What this task involves =
Go through the lines below. Copy those with "left".

Records provided =
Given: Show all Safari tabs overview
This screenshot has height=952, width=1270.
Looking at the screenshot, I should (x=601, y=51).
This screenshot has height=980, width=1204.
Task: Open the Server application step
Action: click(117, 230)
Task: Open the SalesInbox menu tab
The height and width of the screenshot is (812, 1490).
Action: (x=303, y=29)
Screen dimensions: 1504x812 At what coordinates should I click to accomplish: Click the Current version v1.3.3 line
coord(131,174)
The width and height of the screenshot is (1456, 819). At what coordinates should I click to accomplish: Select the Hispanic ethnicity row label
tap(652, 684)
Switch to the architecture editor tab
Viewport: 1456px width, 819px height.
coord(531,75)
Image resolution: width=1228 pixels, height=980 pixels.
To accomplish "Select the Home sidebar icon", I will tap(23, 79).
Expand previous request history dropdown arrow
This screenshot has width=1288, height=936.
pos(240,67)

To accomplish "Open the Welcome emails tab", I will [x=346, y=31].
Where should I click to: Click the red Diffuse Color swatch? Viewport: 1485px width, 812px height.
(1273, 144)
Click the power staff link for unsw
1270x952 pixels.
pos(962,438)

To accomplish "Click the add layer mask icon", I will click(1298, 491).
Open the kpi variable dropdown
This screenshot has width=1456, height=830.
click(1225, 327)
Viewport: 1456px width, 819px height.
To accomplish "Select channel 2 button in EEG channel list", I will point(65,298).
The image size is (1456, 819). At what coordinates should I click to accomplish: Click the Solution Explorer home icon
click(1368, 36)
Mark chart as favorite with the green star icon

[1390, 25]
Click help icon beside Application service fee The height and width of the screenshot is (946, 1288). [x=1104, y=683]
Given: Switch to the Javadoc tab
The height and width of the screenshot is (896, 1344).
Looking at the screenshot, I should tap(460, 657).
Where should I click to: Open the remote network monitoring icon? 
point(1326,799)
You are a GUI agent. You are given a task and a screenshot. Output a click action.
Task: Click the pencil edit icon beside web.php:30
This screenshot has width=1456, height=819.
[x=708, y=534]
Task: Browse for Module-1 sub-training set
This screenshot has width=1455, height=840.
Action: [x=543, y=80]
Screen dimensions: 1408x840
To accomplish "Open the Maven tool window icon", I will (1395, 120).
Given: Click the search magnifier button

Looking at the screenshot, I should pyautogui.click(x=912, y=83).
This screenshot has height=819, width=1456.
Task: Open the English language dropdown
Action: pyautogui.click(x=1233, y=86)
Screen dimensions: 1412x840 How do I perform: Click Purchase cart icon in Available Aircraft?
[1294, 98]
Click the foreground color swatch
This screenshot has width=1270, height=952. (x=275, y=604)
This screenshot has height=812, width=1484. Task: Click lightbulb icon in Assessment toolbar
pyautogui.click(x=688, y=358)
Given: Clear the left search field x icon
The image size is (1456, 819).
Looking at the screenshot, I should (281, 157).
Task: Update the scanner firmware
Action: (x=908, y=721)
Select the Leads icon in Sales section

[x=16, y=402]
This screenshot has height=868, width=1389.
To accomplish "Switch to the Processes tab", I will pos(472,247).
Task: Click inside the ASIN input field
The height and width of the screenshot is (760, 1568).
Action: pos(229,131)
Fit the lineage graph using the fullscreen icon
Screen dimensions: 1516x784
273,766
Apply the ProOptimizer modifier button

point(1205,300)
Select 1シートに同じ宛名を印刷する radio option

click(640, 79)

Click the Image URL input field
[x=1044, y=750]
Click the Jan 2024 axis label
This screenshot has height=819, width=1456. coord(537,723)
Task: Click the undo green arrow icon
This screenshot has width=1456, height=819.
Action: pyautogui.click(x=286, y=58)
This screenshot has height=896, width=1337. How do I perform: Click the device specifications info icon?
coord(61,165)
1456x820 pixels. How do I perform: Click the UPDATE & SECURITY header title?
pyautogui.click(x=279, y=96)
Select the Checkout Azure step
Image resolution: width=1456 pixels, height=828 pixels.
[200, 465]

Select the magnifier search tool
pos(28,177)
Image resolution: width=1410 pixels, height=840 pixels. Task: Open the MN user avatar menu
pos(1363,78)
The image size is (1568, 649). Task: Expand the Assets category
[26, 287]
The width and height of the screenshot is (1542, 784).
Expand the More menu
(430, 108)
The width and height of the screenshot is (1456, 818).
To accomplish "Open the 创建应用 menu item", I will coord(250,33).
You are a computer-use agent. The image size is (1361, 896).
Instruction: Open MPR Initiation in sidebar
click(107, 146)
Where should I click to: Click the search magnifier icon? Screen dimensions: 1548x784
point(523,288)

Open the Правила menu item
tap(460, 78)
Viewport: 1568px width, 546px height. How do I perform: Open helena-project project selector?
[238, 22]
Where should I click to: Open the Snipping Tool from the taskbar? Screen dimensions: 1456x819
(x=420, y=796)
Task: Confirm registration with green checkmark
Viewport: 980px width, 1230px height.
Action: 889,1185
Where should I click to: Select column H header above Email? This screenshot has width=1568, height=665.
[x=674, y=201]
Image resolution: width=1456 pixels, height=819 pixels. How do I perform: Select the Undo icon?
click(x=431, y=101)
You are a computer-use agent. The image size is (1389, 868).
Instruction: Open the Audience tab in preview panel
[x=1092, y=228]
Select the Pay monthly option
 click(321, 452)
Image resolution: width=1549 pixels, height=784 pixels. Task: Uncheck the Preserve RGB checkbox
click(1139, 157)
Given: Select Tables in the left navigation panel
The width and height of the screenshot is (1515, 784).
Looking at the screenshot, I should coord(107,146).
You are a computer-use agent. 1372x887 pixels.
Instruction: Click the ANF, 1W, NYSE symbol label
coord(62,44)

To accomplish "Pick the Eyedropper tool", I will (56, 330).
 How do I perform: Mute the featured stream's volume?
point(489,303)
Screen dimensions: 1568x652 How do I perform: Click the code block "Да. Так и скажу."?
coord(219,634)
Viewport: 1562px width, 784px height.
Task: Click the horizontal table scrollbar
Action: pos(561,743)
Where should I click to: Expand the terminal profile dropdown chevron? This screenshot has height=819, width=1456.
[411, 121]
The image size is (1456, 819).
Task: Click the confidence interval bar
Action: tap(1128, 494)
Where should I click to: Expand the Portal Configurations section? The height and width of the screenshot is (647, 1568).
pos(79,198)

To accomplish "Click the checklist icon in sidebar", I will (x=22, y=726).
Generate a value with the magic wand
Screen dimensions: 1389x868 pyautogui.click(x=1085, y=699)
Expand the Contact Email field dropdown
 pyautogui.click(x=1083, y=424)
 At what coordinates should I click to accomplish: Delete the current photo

Output of the task =
Given: Clear the left search field x icon
Given: Select Tables in the left navigation panel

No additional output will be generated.